Goldberg noted that “I think for the first time in our generation, we co-designed our cast together. All supervising animators and John and Ron got in a room and we put up all of our drawings and we started to define the universe. If you think of the Genie and [the parrot] Iago at the wackiest end of the universe and Aladdin and Jasmine as the straight end of that universal, they all had Hirschfeldian styling. It means they could all live in the same frame together.”

Williams was in the midst of making “Hook” when he was supplying the voice for the Genie.

“We only had Robin for four four-hour sessions,” noted Goldberg. And Williams usually did his recordings after a full day on the set of “Hook.” Still, “he gave us 150%. Contrary to what a lot of people think, Robin didn’t bounce off the walls all the time.”

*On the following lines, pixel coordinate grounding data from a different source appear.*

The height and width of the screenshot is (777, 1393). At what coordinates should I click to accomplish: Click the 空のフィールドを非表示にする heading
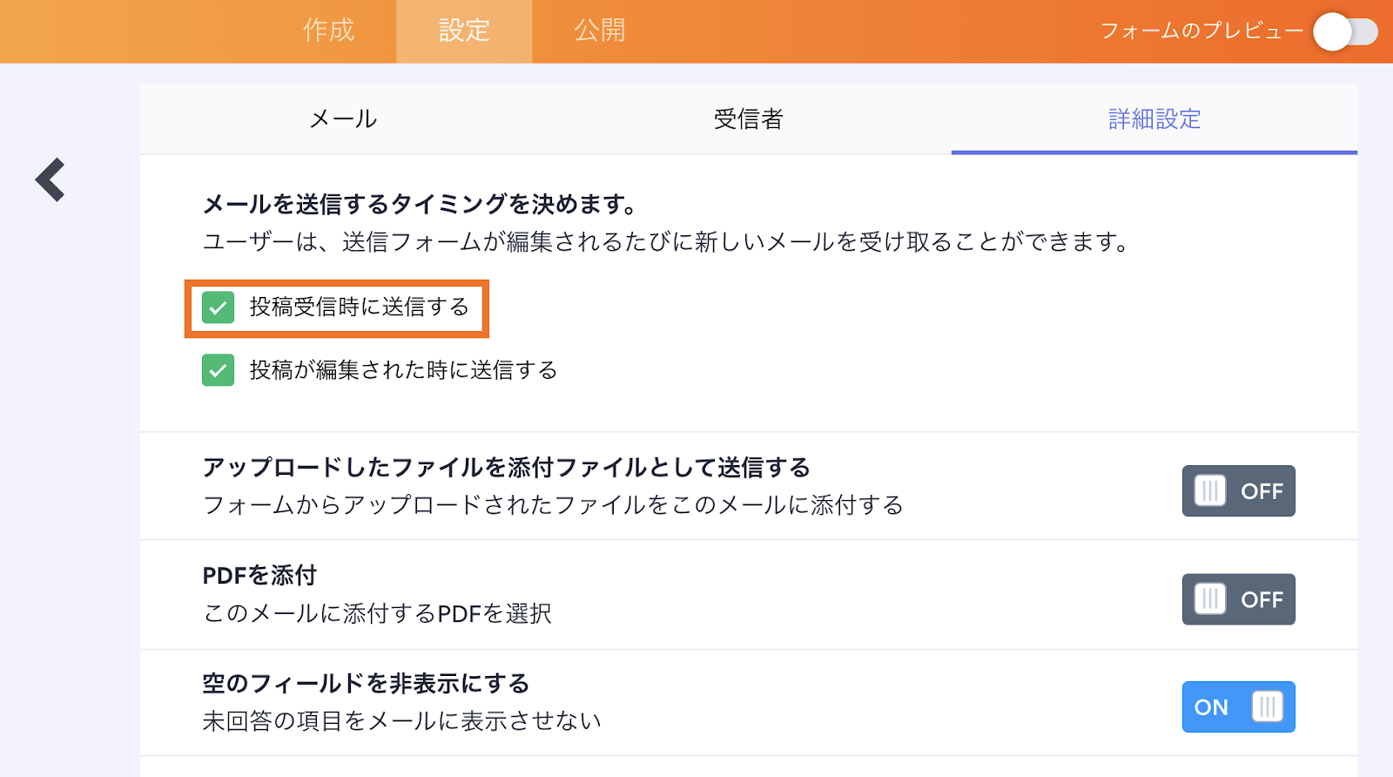tap(366, 684)
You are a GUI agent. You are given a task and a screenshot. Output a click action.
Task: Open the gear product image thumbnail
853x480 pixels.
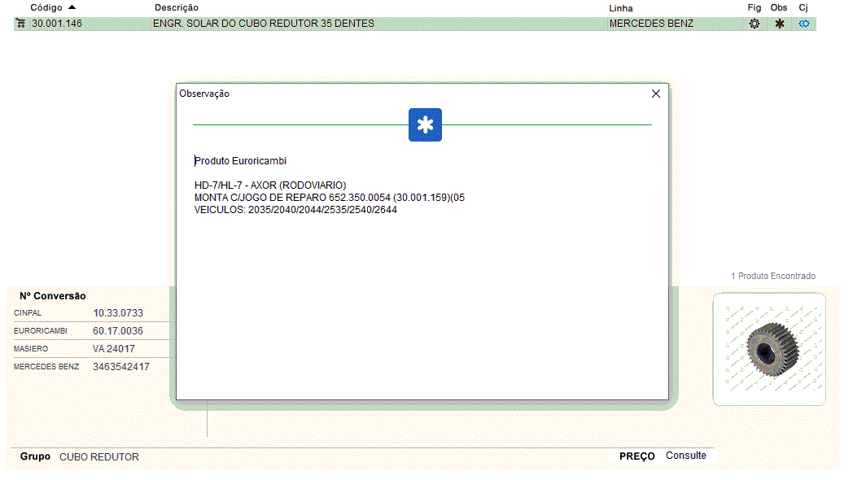click(768, 349)
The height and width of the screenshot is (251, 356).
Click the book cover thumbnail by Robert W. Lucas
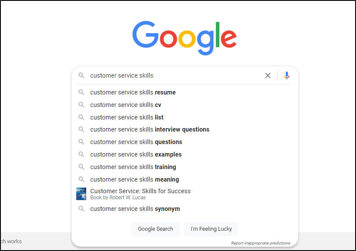pyautogui.click(x=81, y=194)
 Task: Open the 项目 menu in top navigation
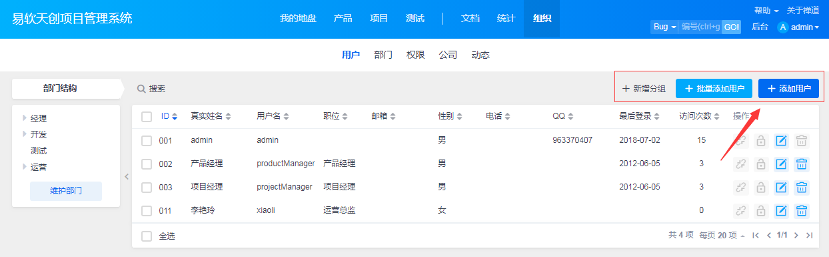coord(379,19)
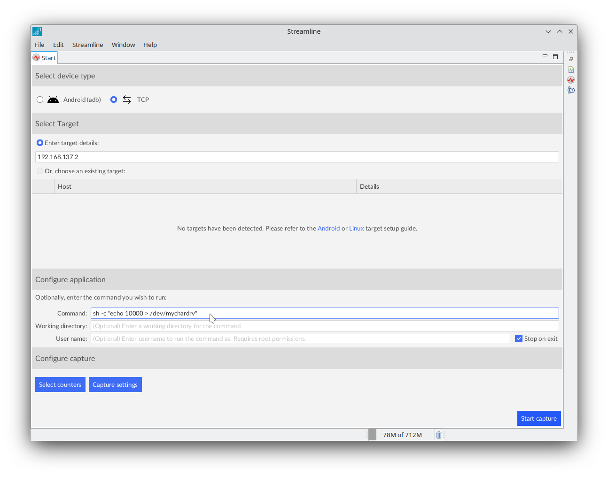Screen dimensions: 608x477
Task: Run the garbage collector trash icon
Action: [x=439, y=434]
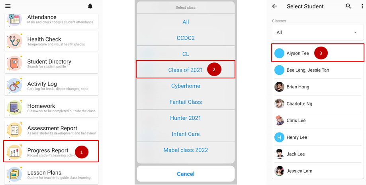
Task: Select Class of 2021 option
Action: click(186, 70)
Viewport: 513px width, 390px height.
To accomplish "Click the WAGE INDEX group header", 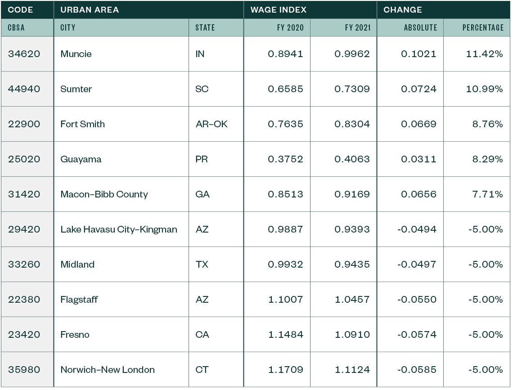I will [x=273, y=9].
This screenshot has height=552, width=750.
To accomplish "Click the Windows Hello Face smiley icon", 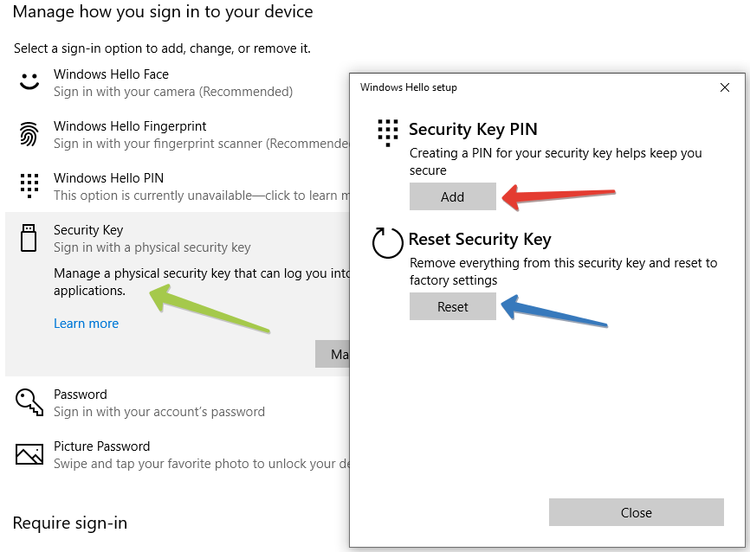I will tap(29, 81).
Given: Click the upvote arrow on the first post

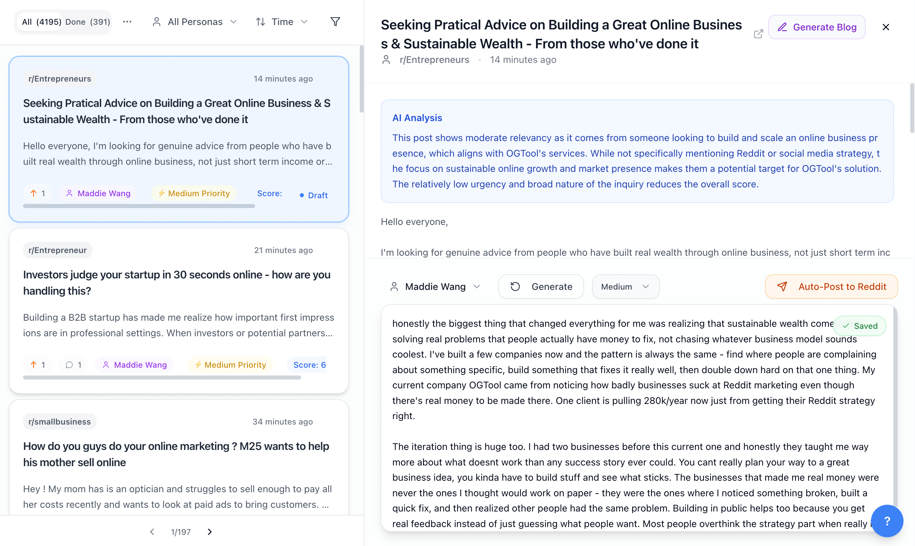Looking at the screenshot, I should 34,193.
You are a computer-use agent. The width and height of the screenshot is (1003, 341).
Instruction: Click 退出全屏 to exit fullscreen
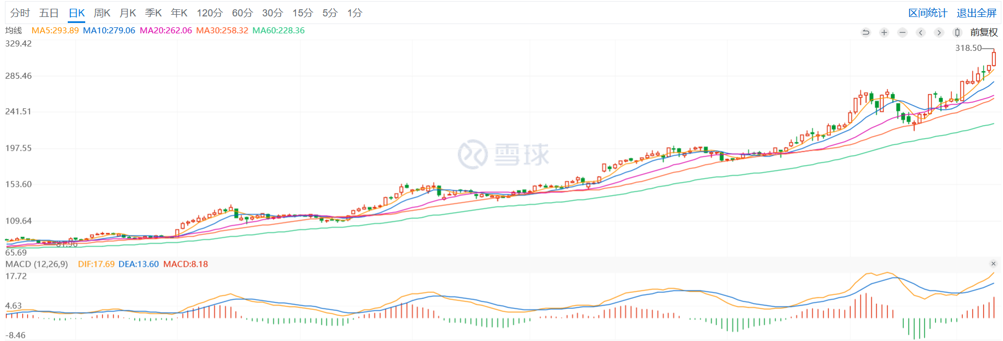[976, 13]
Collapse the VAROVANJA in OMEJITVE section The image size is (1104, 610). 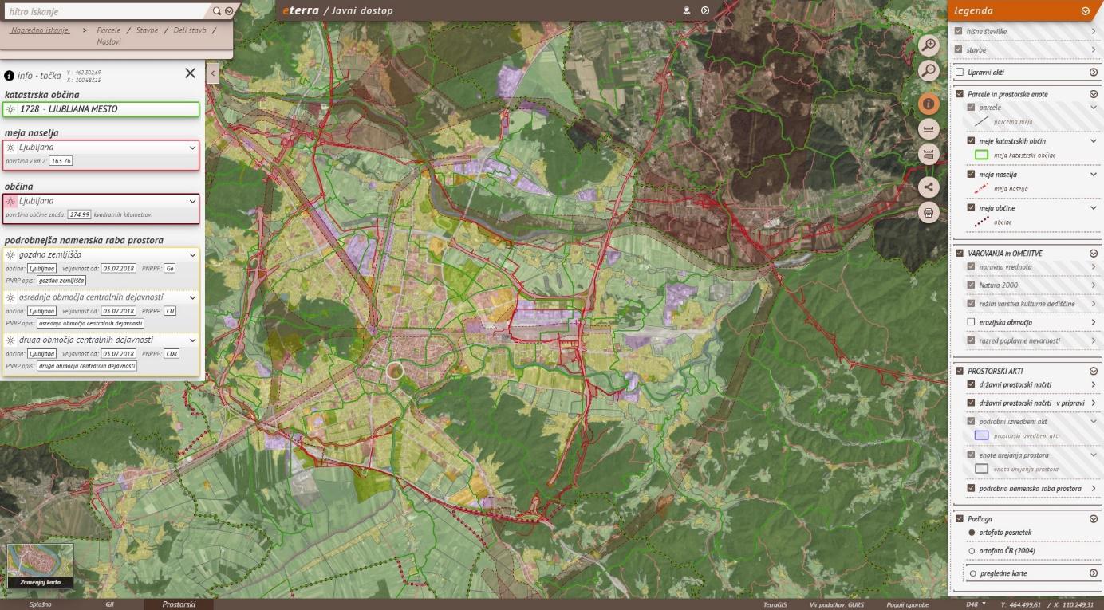pos(1094,254)
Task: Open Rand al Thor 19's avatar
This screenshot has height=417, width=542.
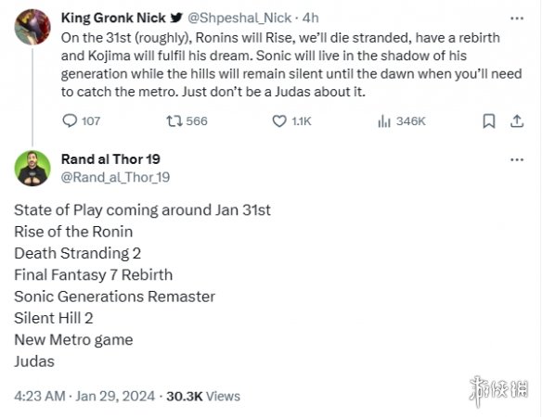Action: [x=32, y=169]
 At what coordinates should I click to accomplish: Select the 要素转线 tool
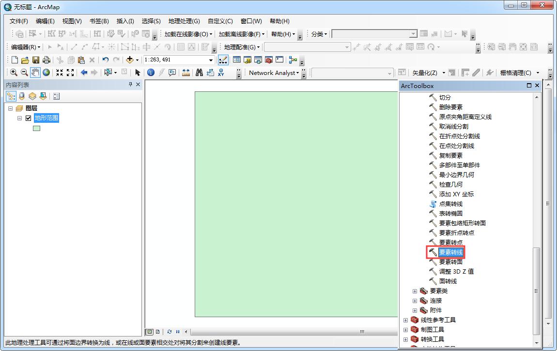pyautogui.click(x=451, y=252)
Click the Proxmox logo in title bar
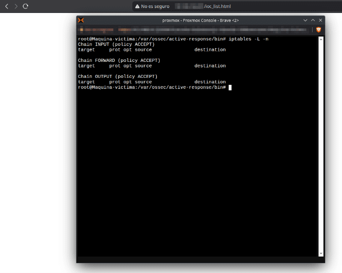Screen dimensions: 342x273 tap(81, 20)
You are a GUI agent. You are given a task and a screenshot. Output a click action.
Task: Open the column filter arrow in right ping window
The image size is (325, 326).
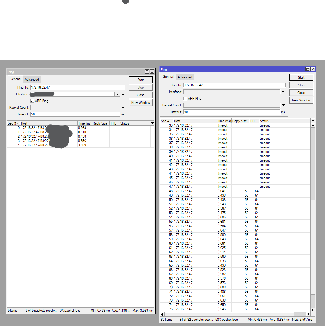312,121
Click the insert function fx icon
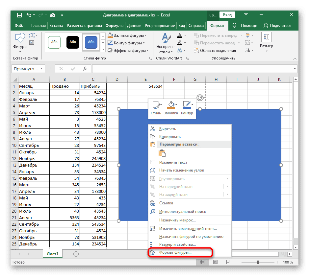The width and height of the screenshot is (309, 276). click(x=85, y=69)

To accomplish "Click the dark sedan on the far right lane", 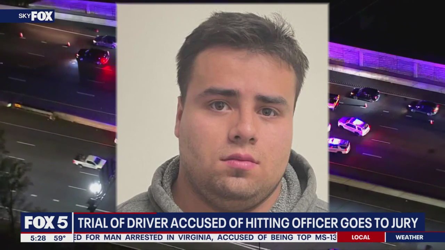I will pos(423,108).
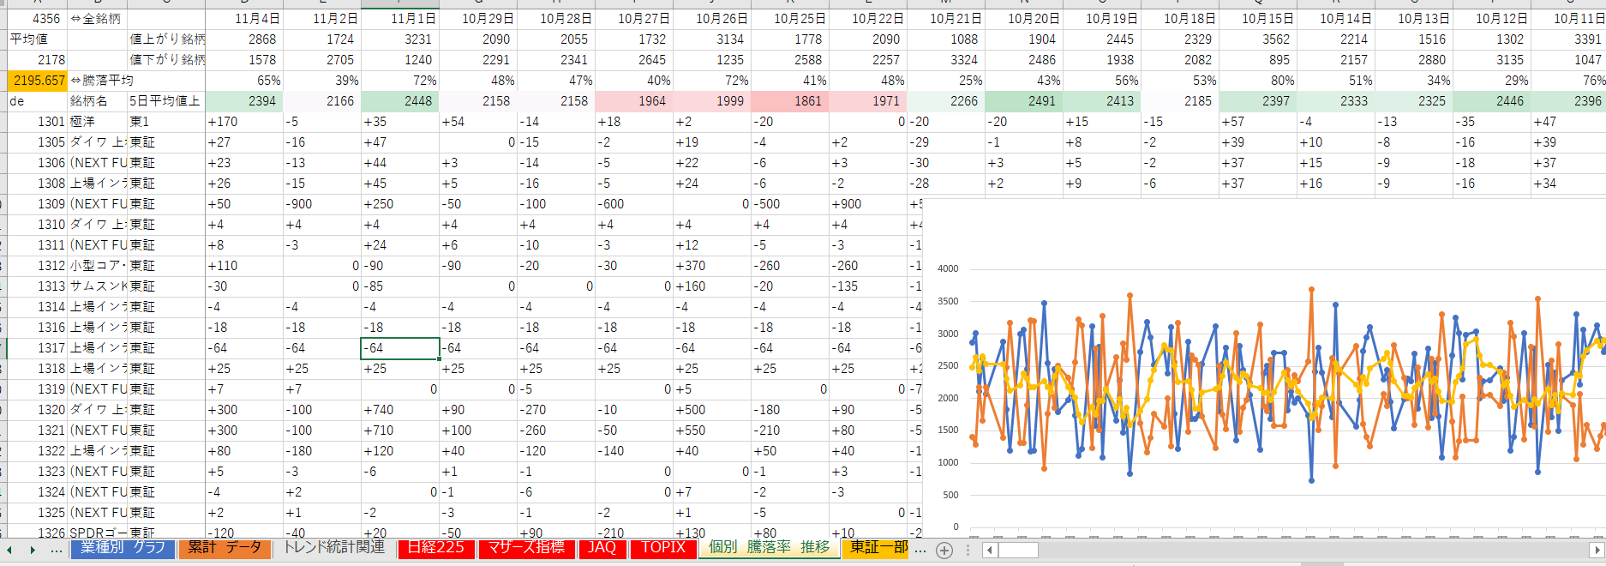Show more sheet tabs after 東証一部
The image size is (1606, 566).
920,549
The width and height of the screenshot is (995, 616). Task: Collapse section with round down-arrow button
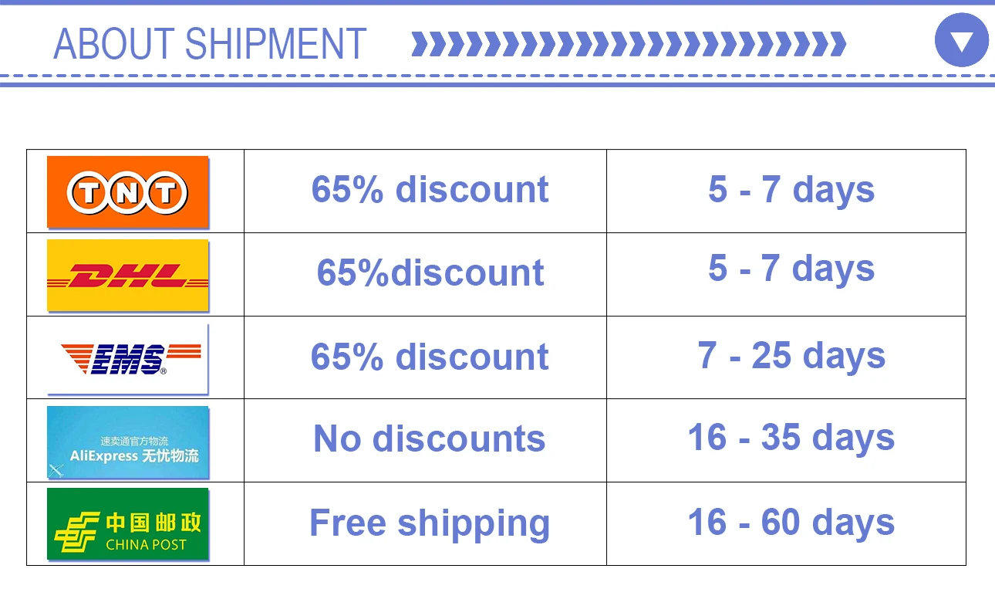(961, 39)
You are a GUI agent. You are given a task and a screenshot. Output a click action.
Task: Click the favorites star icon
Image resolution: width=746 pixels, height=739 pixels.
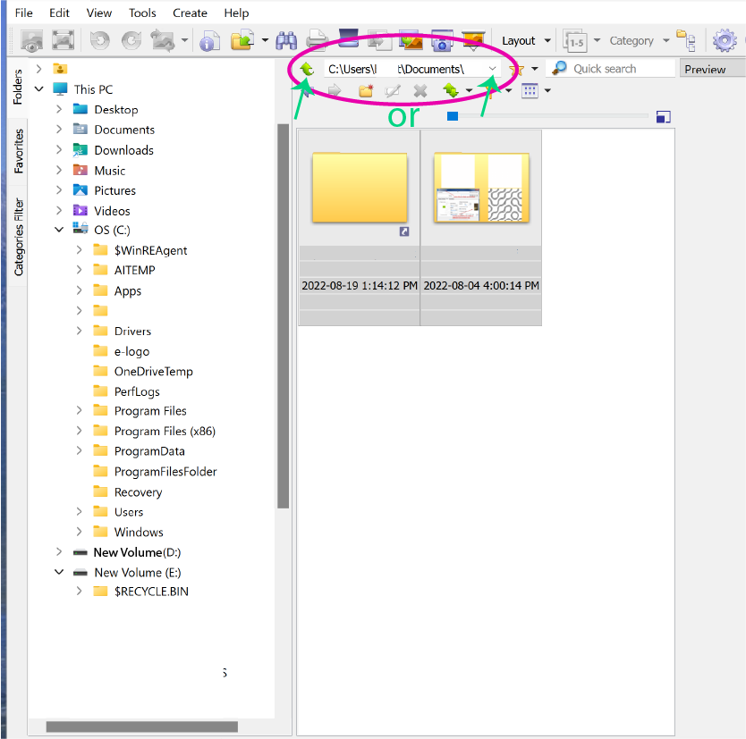tap(516, 69)
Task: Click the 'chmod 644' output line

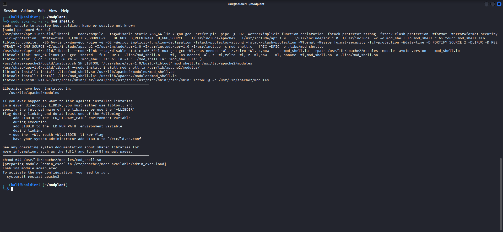Action: [52, 160]
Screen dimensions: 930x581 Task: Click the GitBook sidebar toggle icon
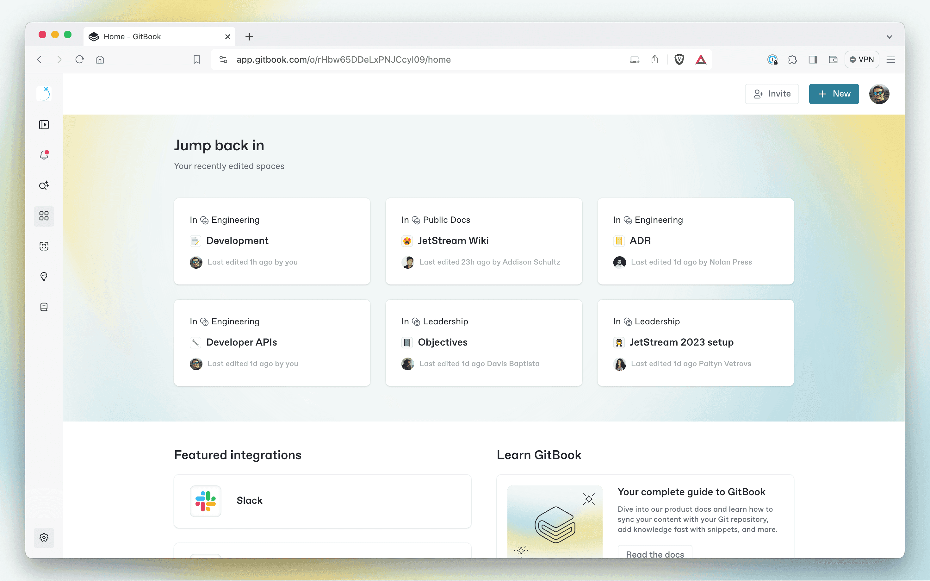(x=45, y=125)
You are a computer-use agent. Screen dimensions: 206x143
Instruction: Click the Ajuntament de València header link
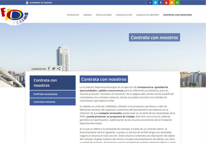pos(39,3)
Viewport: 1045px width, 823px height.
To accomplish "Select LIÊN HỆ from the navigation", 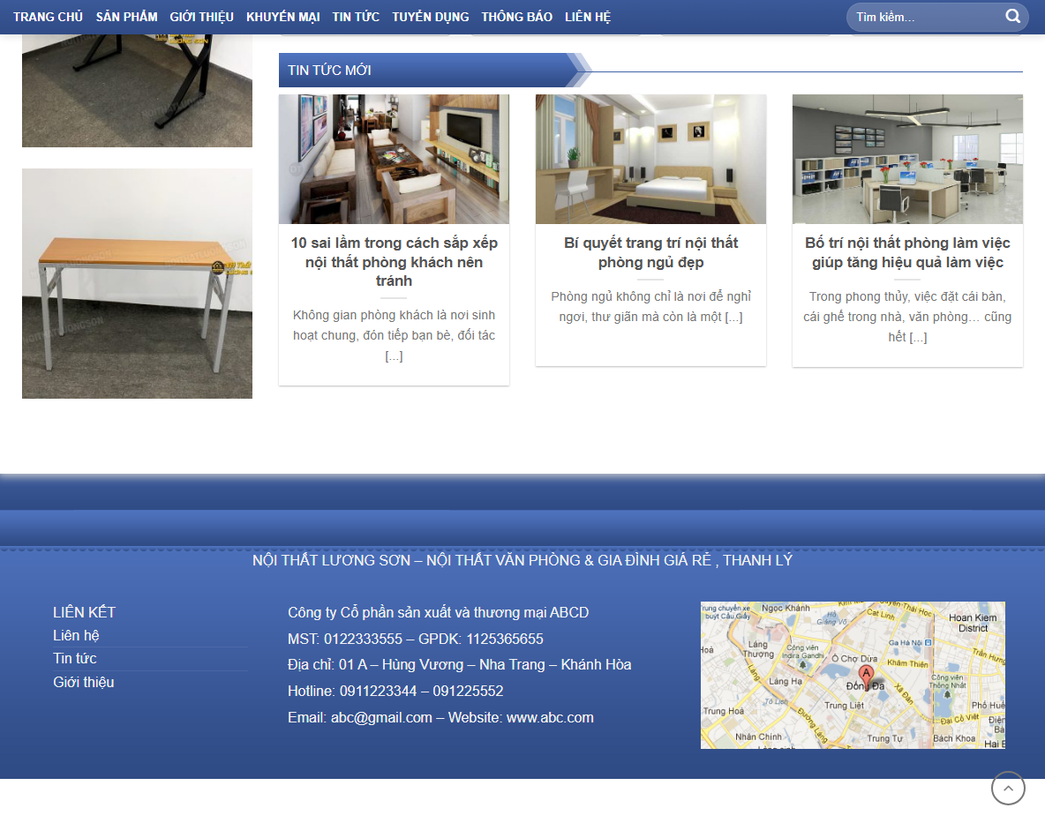I will click(x=588, y=16).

Goldberg remembers observing Williams eat a sandwich and watch TV. “You could see the mental Rolodex filing away for future use. Then when the mic opened up, bam! He let it all out and gave us so much material we were spoiled for choice. I considered him a very, very generous performer that way. I like to think if the script was a road map, Robin took a lot of detours. But we loved the detours.”